Tom Metzger
Tom Metzger, right, former grand wizard of the Ku Klux Klan and founder of the White Aryan Resistance, is one of the people who has bought property from Paul Craig Cobb. Reuters

A resident of a sleepy North Dakota town has plans that extend far beyond organizing swap meets. According to CNN, Paul Craig Cobb, 61, a notorious white supremacist aka Craig Paul Cobb, has been buying property in Leith, N.D., 70 miles southwest of Bismarck, in an effort to transform the small community into a place for like-minded individuals.

The Southern Poverty Law Center, or SPLC, reported Cobb began buying property in the town in April of last year. “I didn’t have a clue who the guy was until he showed up,” Leith Mayor Ryan Schock said. “All I know is he bought that house sight unseen, $5,000 cash, and had no idea what it looked like, where it was, other than he knew the directions to get to Leith.”

According to SPLC, Cobb has purchased a dozen different properties in Leith, which has a population of 16. He lives in a two-story house without running water.

Cobb first announced his plans to create an all-white town on the Vanguard News Network, or VNN, a white-supremacist forum, SPLC reported. “Been waiting quite a few months to spring this. Now is the time,” Cobb wrote last year. “There is water, electricity, satellite internet via Hughes at $50 per month, satellite TV from at least 3 companies, trailers, 5th wheels, campers legal, car [insurance] as little as $141 for 6 months and most importantly -- a surfeit of very good paying jobs in two different cities within normal commutable distances.”

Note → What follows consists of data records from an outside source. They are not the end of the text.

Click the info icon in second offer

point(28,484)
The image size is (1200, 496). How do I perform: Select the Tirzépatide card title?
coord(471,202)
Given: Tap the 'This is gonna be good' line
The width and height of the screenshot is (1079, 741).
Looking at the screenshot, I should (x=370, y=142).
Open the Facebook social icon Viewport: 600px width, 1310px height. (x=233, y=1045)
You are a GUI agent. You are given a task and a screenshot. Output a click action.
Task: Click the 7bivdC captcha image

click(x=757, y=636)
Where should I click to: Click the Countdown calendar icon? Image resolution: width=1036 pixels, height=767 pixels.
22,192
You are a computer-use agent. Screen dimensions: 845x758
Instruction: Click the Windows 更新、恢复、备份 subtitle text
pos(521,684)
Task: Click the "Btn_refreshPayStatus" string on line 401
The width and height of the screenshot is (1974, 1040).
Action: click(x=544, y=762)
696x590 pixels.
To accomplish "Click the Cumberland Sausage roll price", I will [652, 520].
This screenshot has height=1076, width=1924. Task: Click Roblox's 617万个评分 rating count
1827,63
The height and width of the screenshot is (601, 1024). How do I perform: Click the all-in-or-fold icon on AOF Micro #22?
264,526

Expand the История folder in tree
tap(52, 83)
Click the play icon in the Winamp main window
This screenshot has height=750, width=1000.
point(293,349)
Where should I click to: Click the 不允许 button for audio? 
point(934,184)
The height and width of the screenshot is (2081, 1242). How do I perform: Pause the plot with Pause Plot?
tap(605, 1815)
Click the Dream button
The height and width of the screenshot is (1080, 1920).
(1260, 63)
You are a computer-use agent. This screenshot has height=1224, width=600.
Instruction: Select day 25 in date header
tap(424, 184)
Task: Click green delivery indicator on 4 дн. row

Cobb’s idea appears to be gaining traction in the white-supremacist movement. As SPLC noted, Cobb sold property in Leith to Tom Metzger, former grand wizard of the Ku Klux Klan and founder of the White Aryan Resistance, in June of last year. Soon afterward, Alex Linder, who runs the VNN forum, bought property. Cobb also donated buildings in Leith to the National Socialist Movement, SPLC reported.

Residents in Leith are unhappy about Cobb’s plans to create a white-supremacist colony in their town. Bobby Harper, Leith’s only black resident, told CNN that Leith is a place where “everybody got along, we basically could leave our doors unlocked, and there was no fear that nobody wanting to harm us.”

Harper and Leith’s other residents say that all changed with Cobb’s arrival. “If he can’t love his fellow man, then we ask God to help him with something,” Harper told CNN. “Because I’m not very happy, and the people in this town aren’t very happy.”

However, Cobb said he isn’t going anywhere. “I only need 17 people,” he said, according to the Associated Press. “You have to have a majority to win an election. If we get 22, we’ve got a landslide.”

According to SPLC, Cobb is wanted by the Royal Canadian Mounted Police. He left Canada in 2010 after being charged with “willful promotion of hatred” by spreading hate material online.

“If that man wanted to live in Leith and be a good neighbor and be decent and not push his thoughts on the people, then he could live there,” Arlene Wells, 82, told the New York Times. “But to come in and want to change everything and be the big dog -- no. I don’t like bulldogs.”